The $100 million New Voices Fund is aimed at fostering emerging brands — with a focus on those run by women of color — offering entrepreneurs access, capital and expertise to help their companies thrive. In terms of access, the fund offers connections to help develop an upstart’s enterprise structure, and the capital component offers companies financial support to build, grow and scale a company.
“New Voices is set up to say, ‘We’ve done well, but that’s not enough; we’ve brought change, but that’s no enough, we can’t stop here,” Richelieu Dennis, Sundial Brands founder and CEO, said to a crowd that included executives from the Emerson Group, Unilever, Ulta Beauty and Sundial Brands. “Given the challenges that we went through, I can say that we wouldn’t be standing here today if we didn’t get the access you gave us and the expertise you gave us. The capital piece was hard, and we figured that out, but even if we had gotten just that capital, without your expertise and without you giving us access, we wouldn’t have gotten anywhere.”

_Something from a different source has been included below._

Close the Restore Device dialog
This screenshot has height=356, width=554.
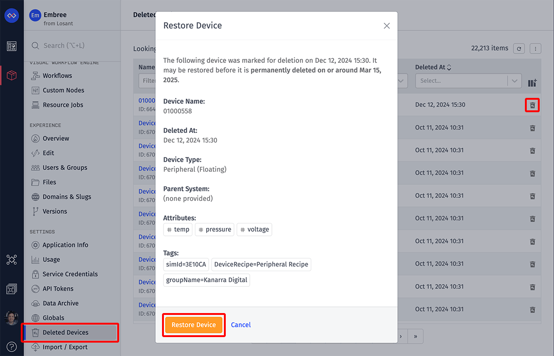(x=387, y=26)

At the event, Dennis was joined by Melissa Butler, founder and CEO of vegan and cruelty-free lipstick company Lip Bar, and Beatrice Feliu-Espada, founder of natural feminine hygiene brand the Honey Pot. Butler’s brand launched in 42 Target stores in February and is set to expand to roughly 450 in the fall. The Honey Pot hit 1,000 Target stores this month. However, Feliu-Espada noted that the journey to success wasn’t easy, and she struggled to secure funding to scale up her company.
“Even when you’re dealing with investors, you’re going to hear a thousand ‘noes’ before you get to a ‘yes,’” she said. “The challenge [of raising funds for the launch] was the uphill battle of finding the capital even though you have the best damn problem in the world”
Butler echoed Dennis, noting that capital is one piece of the whole, with expertise and access constituting the missing parts for brand success, even one that has wide appeal.
“Our challenges have been how do we scale, how do we get the proper advisors, how do we get that access to capital, how do I translate my authentic relationship with my customer into sales without having that back-end or that front-end support?” she said. “Oftentimes as a small business owner, I don’t know if something is specific to me as a small business owner, as a black woman or if this is just how business goes — what is the standard in this industry? Just knowing ‘this is what you should expect’ will be invaluable for us.”